*** Opening EXTRACTED TEXT ***
Tanstack Start | Reverse engineering a $1B Legal AI tool exposed 100k+ confidential files

Reverse engineering a $1B Legal AI tool exposed 100k+ confidential files(alexschapiro.com)

185 points by bearsyankees 2 hours ago | 40 comments

quapster an hour ago
This is the collision between two cultures that were never meant to share the same data: "move fast and duct-tape APIs together" startup engineering, and "if this leaks we ruin people's lives" legal/medical confidentiality.
What's wild is that nothing here is exotic: subdomain enumeration, unauthenticated API, over-privileged token, minified JS leaking internals. This is a 2010-level bug pattern wrapped in 2025 AI hype. The only truly "AI" part is that centralizing all documents for model training drastically raises the blast radius when you screw up.
The economic incentive is obvious: if your pitch deck is "we'll ingest everything your firm has ever touched and make it searchable/AI-ready", you win deals by saying yes to data access and integrations, not by saying no. Least privilege, token scoping, and proper isolation are friction in the sales process, so they get bolted on later, if at all.
*** Closing EXTRACTED TEXT ***
*** Opening ENTRIES SHOWN ***
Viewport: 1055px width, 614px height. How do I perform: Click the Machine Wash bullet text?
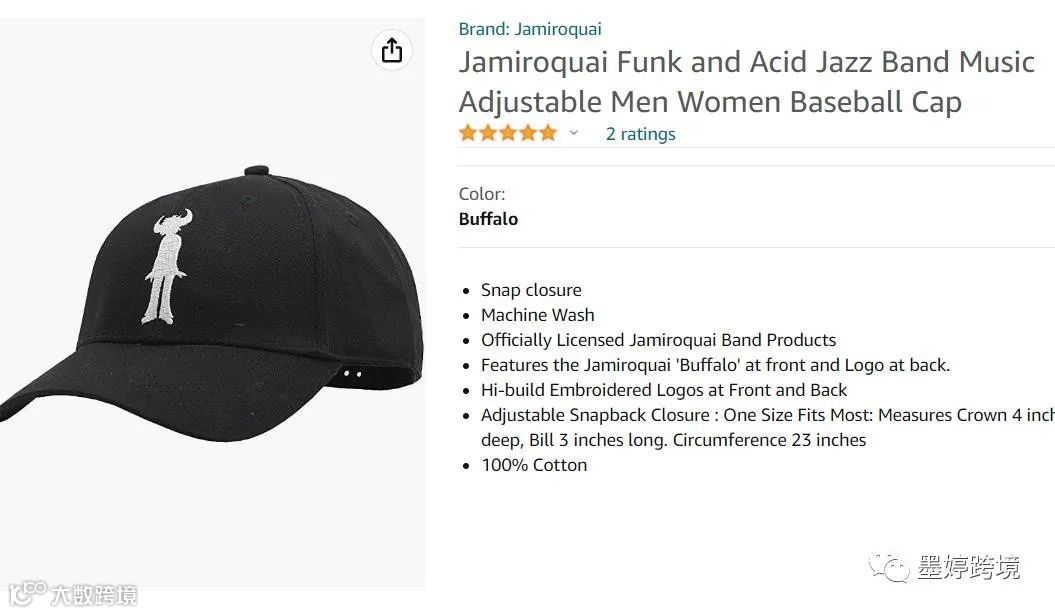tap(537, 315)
*** Closing ENTRIES SHOWN ***
*** Opening ENTRIES SHOWN ***
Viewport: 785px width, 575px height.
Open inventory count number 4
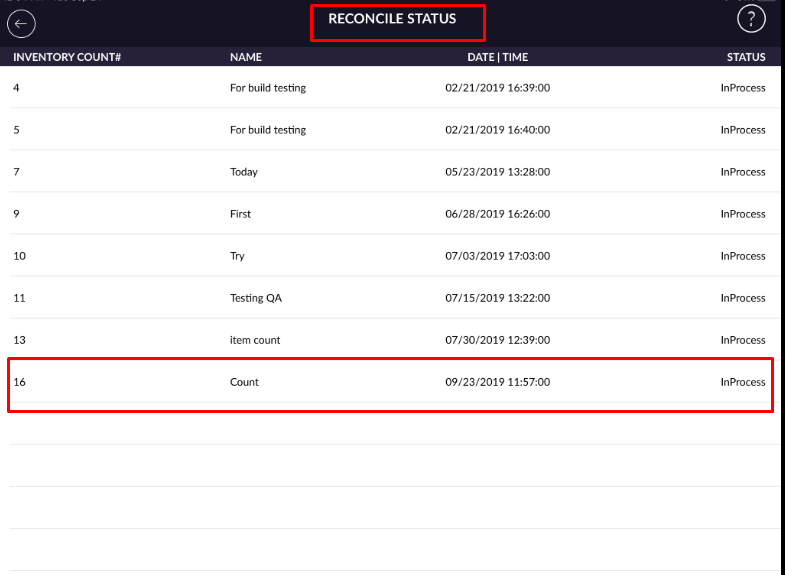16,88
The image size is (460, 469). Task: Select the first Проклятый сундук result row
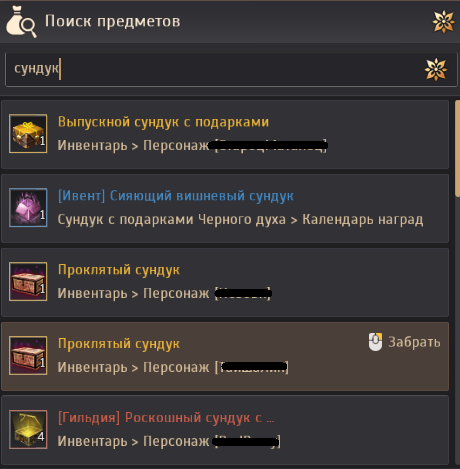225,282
*** Closing ENTRIES SHOWN ***
*** Opening ENTRIES SHOWN ***
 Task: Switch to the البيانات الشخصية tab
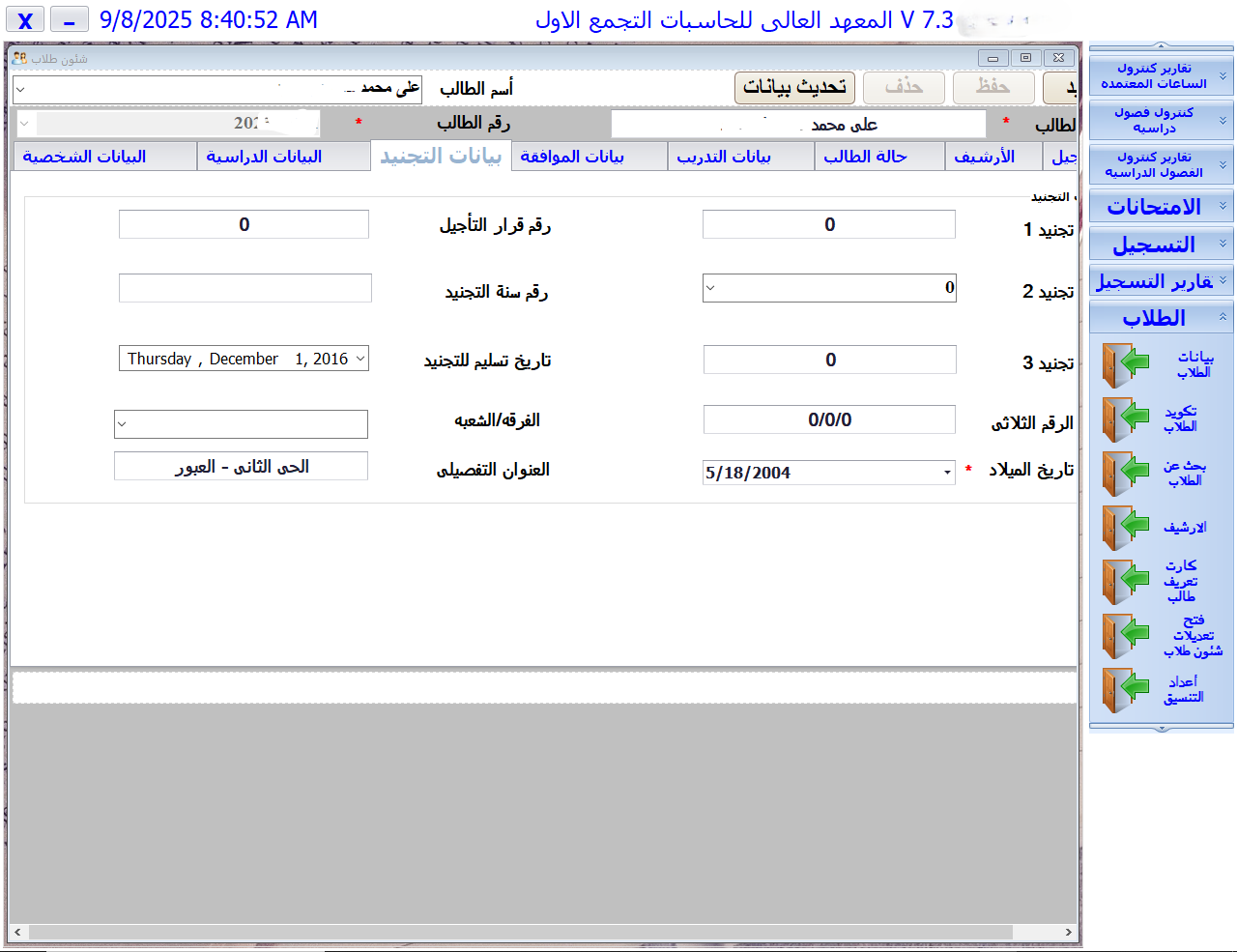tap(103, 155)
*** Closing ENTRIES SHOWN ***
- QUESTIONS TO ANSWER -
1. Copy the forum thread about the legal AI tool between "Tanstack Start |" and "100k+ confidential files(alexschapiro.com)", inclusive.
2. In the forum thread about the legal AI tool, what year does the commenter give for the bug pattern?
3. Summarize the forum thread about the legal AI tool in two sentences.
The data has no connection to the forum thread.

- ANSWERS FOR THE EXERCISE -
1.
Tanstack Start | Reverse engineering a $1B Legal AI tool exposed 100k+ confidential files

Reverse engineering a $1B Legal AI tool exposed 100k+ confidential files(alexschapiro.com)

2. 2010

3. The thread links a post about reverse engineering a $1B legal AI tool that exposed more than 100k confidential files. A commenter says the flaws were ordinary 2010-level bugs made riskier by centralizing documents, and that least privilege and isolation are treated as sales friction and get added later, if at all.